Vascular dysfunction is entwined with aging and in the pathogenesis of Alzheimer’s disease (AD) and contributes to reduced cerebral blood flow (CBF) and consequently, hypoxia. Hyperbaric oxygen therapy (HBOT) is in clinical use for a wide range of medical conditions. In the current study, we exposed 5XFAD mice, a well-studied AD model that presents impaired cognitive abilities, to HBOT and then investigated the therapeutical effects using two-photon live animal imaging, behavioral tasks, and biochemical and histological analysis. HBOT increased arteriolar luminal diameter and elevated CBF, thus contributing to reduced hypoxia. Furthermore, HBOT reduced amyloid burden by reducing the volume of pre-existing plaques and attenuating the formation of new ones. This was associated with changes in amyloid precursor protein processing, elevated degradation and clearance of Aß protein and improved behavior of 5XFAD mice. Hence, our findings are consistent with the effects of HBOT being mediated partially through a persistent structural change in blood vessels that reduces brain hypoxia. Motivated by these findings, we exposed elderly patients with significant memory loss at baseline to HBOT and observed an increase in CBF and improvement in cognitive performances. This study demonstrates HBOT efficacy in hypoxia-related neurological conditions, particularly in AD and aging.

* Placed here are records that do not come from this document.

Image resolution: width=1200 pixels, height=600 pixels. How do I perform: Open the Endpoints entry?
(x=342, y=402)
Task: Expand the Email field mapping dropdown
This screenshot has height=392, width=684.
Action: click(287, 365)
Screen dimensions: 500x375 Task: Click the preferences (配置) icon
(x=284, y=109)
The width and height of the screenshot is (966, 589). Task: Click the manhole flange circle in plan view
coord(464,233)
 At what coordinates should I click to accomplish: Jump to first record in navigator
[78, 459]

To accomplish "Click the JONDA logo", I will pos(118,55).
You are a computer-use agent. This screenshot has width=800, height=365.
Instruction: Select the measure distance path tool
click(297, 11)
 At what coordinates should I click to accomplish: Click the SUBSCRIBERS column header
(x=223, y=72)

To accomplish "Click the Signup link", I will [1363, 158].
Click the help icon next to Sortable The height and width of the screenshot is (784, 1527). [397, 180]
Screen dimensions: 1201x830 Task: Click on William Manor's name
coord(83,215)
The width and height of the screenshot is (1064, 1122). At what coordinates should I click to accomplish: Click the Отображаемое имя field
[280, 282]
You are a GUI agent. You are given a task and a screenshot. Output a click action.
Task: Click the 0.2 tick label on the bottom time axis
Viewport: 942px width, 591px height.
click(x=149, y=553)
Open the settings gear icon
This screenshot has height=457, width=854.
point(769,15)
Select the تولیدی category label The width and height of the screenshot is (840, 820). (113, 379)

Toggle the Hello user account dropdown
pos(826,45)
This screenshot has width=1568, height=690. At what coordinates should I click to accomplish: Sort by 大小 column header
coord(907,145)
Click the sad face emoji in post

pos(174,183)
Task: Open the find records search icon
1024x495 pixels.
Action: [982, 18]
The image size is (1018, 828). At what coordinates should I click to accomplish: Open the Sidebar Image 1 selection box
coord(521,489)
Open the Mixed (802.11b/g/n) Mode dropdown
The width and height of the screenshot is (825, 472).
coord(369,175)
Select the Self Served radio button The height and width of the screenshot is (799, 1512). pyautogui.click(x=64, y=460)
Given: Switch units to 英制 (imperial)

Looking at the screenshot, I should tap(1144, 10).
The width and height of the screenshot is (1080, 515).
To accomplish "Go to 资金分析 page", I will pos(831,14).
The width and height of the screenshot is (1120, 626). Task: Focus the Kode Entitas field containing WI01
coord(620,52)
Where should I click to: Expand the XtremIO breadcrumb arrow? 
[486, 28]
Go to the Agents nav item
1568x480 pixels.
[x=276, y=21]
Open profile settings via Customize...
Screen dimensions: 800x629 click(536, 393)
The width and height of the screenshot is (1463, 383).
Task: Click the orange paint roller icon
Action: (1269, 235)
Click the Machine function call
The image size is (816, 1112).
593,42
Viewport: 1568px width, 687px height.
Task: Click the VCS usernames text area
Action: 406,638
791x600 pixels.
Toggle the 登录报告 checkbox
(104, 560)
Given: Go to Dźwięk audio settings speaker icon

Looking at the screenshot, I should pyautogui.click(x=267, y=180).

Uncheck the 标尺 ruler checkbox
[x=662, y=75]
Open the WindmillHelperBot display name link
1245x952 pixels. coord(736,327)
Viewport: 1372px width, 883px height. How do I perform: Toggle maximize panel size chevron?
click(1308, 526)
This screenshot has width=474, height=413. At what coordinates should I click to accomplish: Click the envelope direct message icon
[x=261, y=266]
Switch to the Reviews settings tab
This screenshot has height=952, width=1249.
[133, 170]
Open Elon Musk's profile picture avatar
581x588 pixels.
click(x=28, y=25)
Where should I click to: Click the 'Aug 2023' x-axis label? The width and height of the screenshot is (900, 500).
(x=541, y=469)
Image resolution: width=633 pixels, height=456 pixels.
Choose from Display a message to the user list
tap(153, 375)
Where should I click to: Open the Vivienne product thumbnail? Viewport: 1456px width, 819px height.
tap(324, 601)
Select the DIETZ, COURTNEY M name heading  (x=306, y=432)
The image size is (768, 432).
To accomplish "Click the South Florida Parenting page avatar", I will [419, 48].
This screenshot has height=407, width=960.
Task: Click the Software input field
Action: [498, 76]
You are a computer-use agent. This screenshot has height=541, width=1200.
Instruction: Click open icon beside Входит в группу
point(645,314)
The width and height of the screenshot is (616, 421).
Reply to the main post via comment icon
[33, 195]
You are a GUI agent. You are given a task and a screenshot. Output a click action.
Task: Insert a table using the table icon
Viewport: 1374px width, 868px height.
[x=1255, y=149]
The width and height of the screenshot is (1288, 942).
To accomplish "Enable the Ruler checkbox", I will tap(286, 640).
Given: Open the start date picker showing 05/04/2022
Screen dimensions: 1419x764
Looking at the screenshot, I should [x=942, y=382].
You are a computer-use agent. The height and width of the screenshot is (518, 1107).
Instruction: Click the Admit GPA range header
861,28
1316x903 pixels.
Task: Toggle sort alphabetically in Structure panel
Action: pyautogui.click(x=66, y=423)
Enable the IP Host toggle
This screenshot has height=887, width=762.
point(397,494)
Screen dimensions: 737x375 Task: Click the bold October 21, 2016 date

AD: Alzheimer’s disease; α- CTF: α-secretase-cleaved C-terminal fragment; Aβ: amyloid beta; APP: amyloid precursor protein; ATA: atmosphere absolute; BACE1: β-secretase-1; β-CTF: β-secretase-1 cleaved C-terminal fragment; CAA: cerebral amyloid angiopathy; CBF: cerebral blood flow; HBOT: hyperbaric oxygen therapy; HIF-1: hypoxia inducible factor-1; IDE: insulin-degrading enzyme; LRP1: low-density lipoprotein receptor-related protein 1; MCI: mild cognitive impairment; PSE: presenilin 1; RBCs: red blood cells; TBI: traumatic brain injury.